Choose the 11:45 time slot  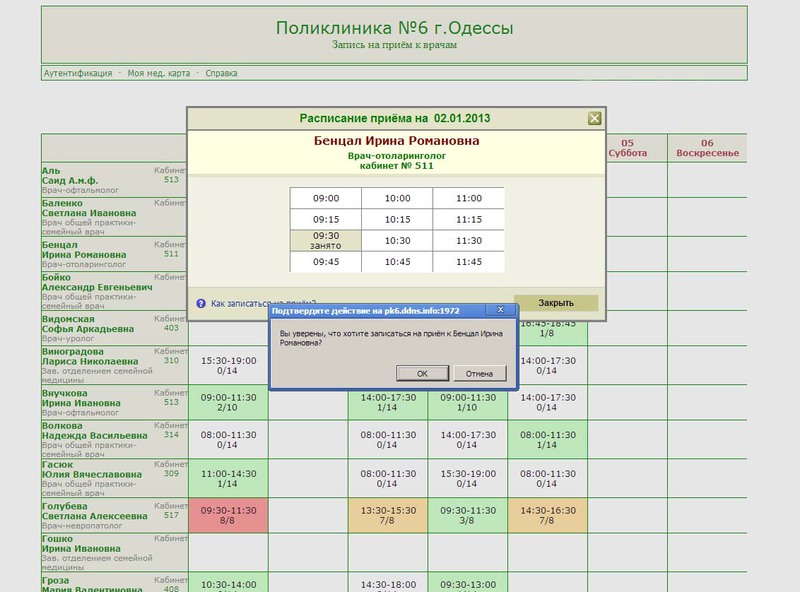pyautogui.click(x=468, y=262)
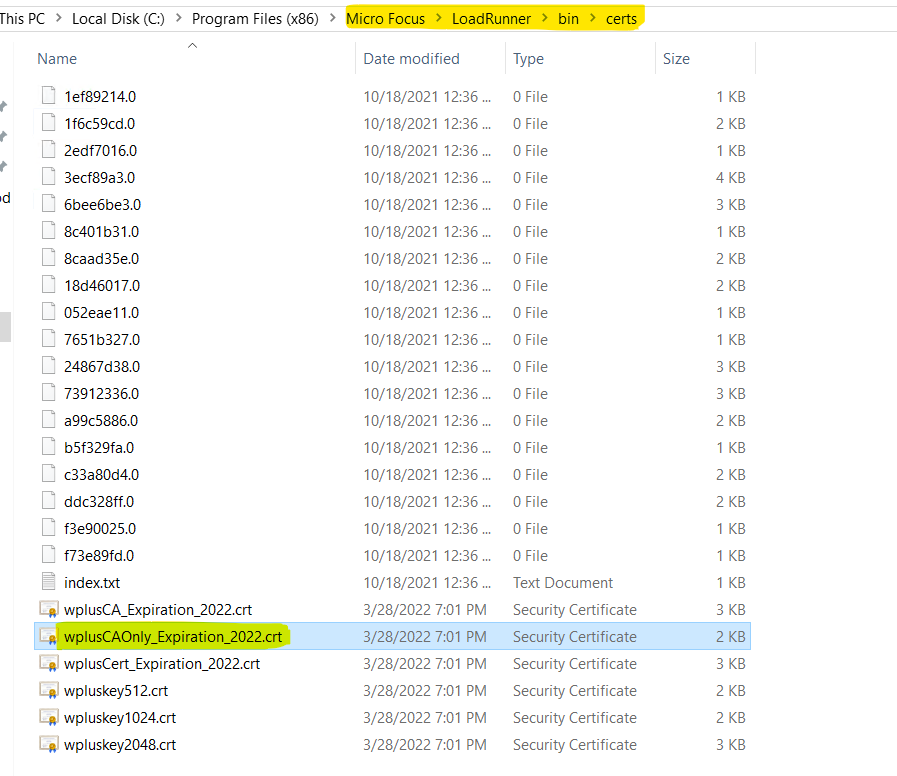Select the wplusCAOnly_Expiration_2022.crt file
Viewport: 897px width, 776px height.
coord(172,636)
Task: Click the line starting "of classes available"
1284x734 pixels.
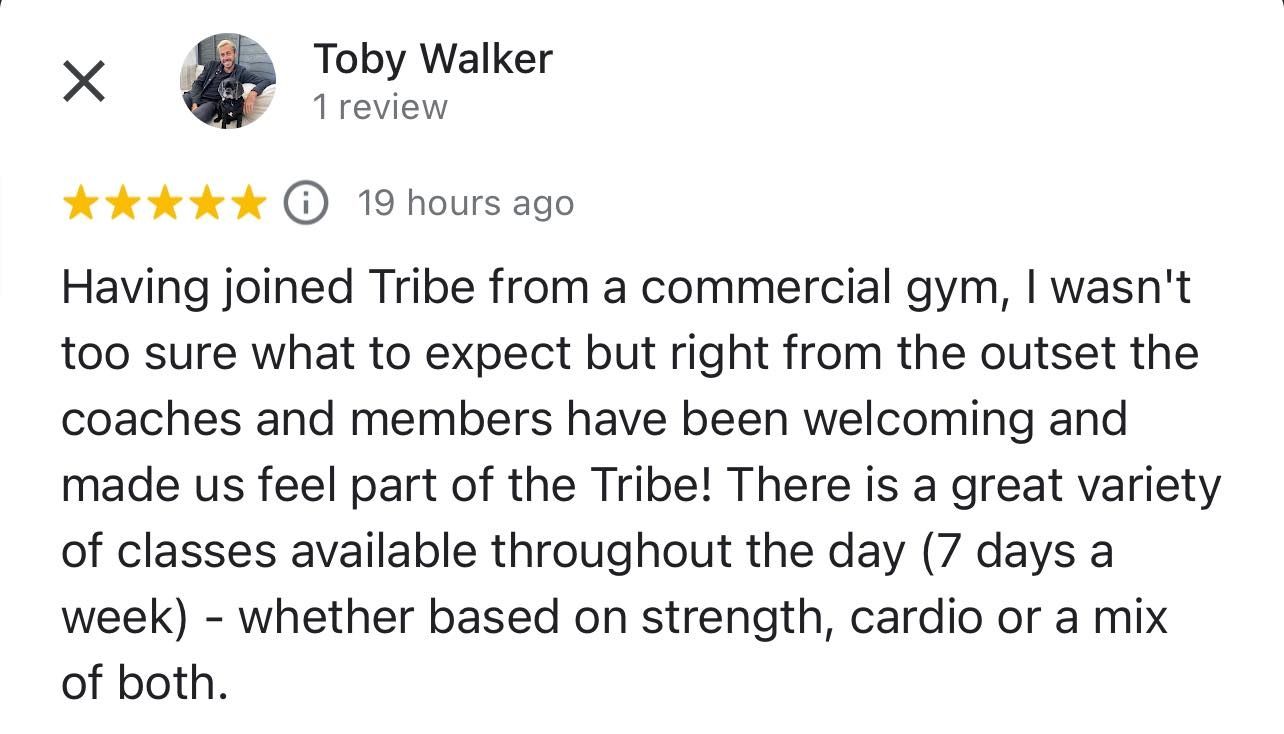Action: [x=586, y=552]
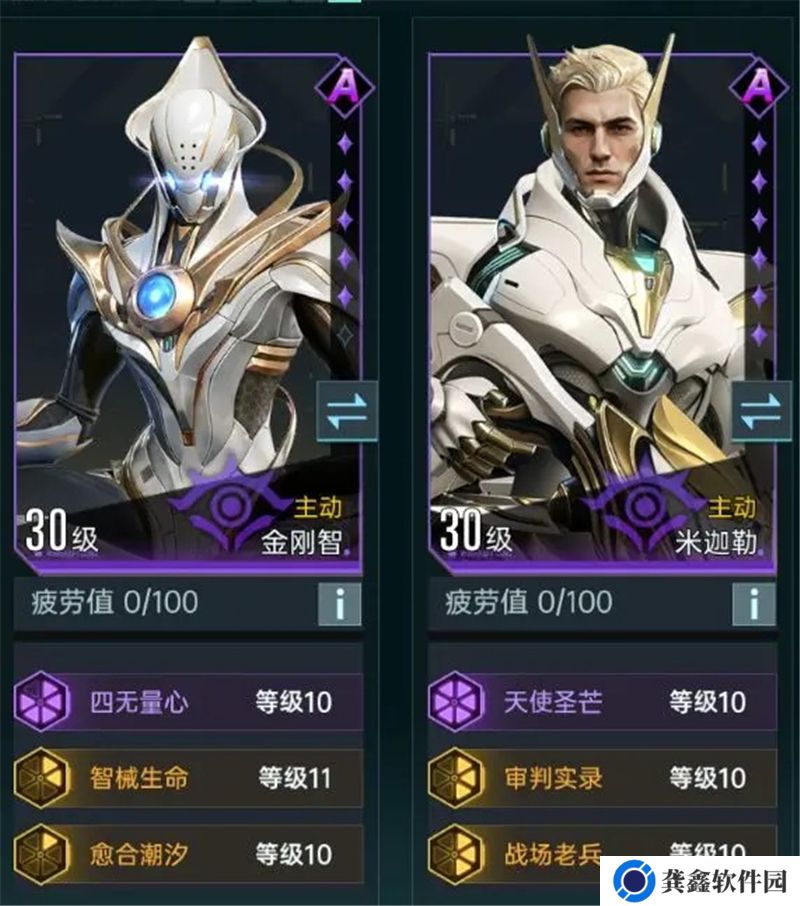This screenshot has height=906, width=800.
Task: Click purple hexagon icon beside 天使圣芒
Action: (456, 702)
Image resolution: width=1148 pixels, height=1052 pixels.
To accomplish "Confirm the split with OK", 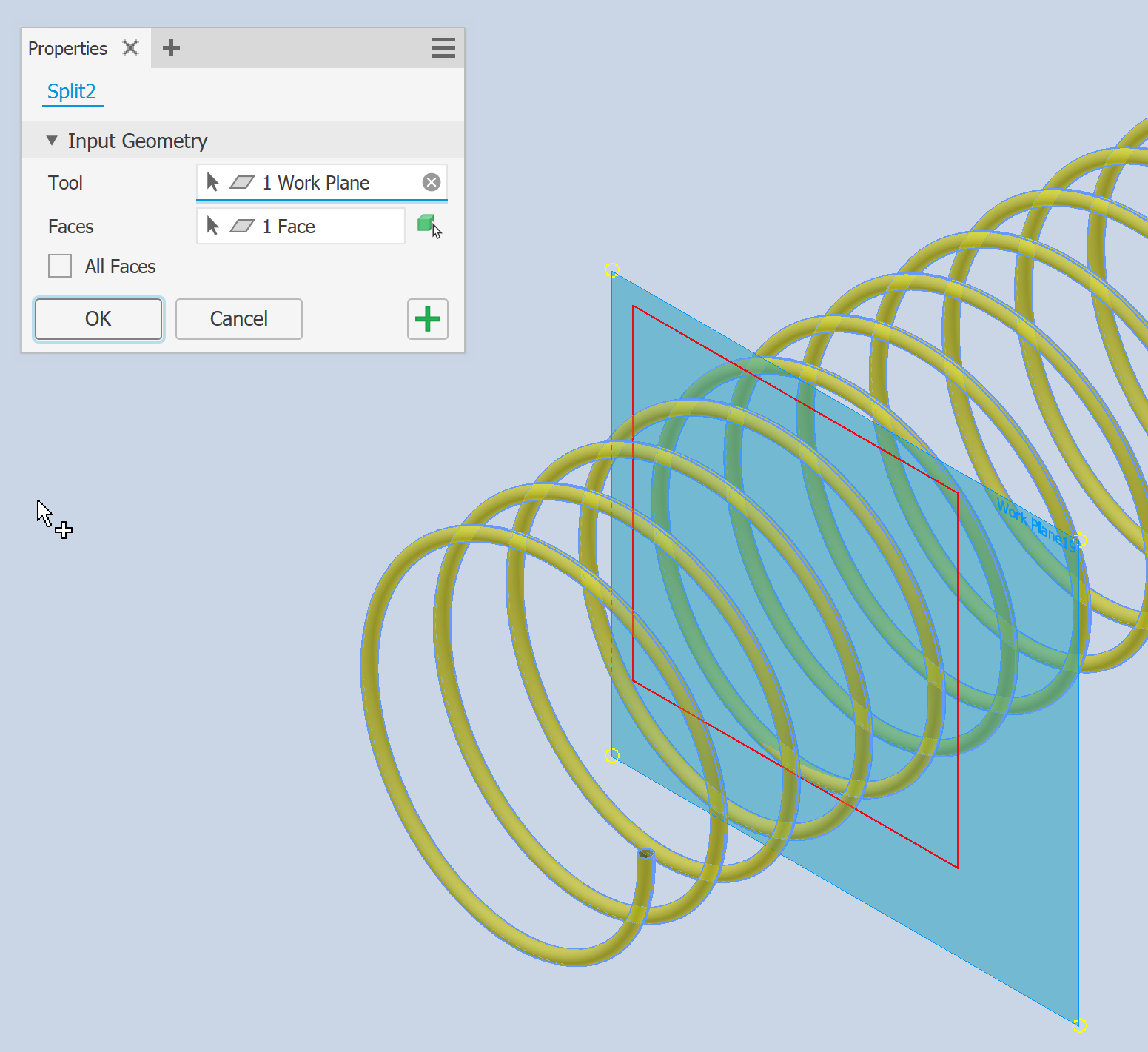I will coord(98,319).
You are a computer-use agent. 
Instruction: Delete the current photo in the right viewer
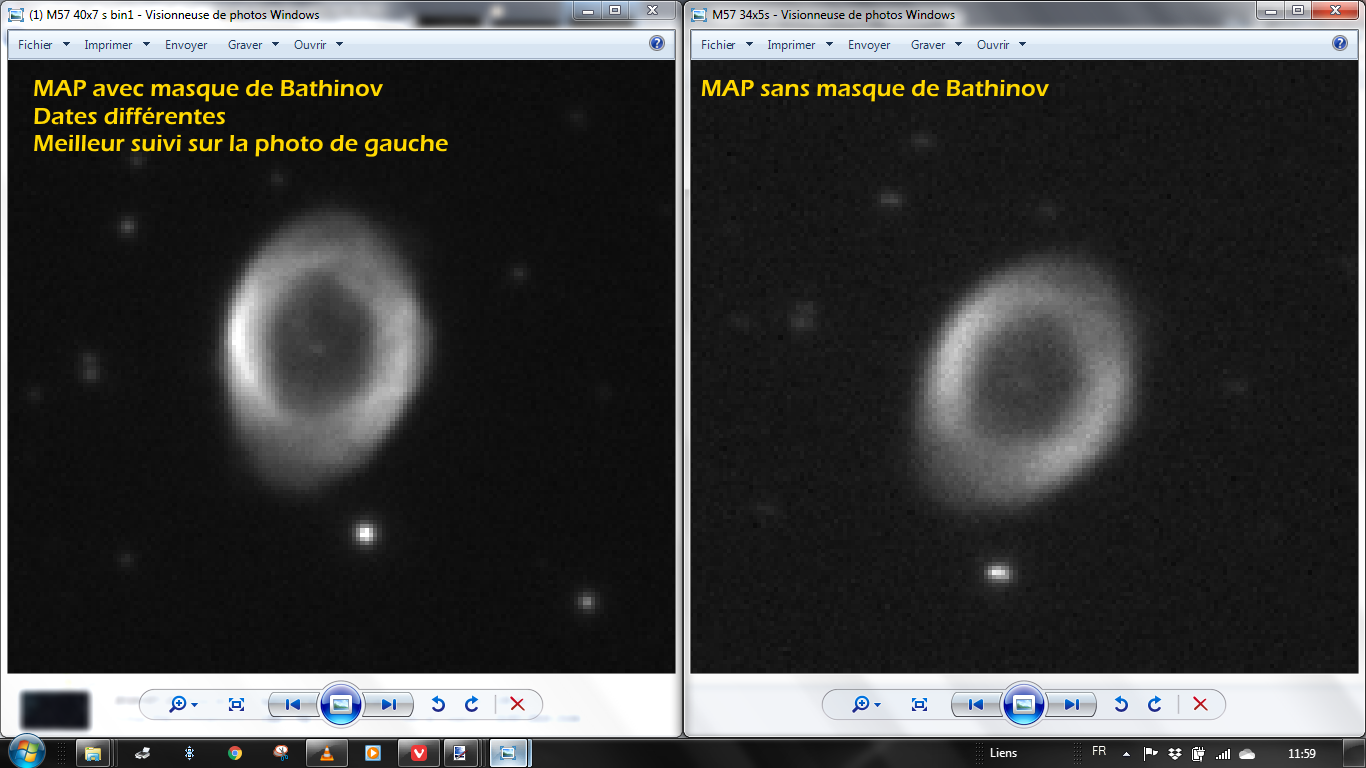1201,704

════════════════

Directions: Give back exactly the lines from the line with "You are a computer-use agent." through the final line of the entries above, and keep pictures out of the copy.

Exercise output:
You are a computer-use agent. 
Instruction: Delete the current photo in the right viewer
1201,704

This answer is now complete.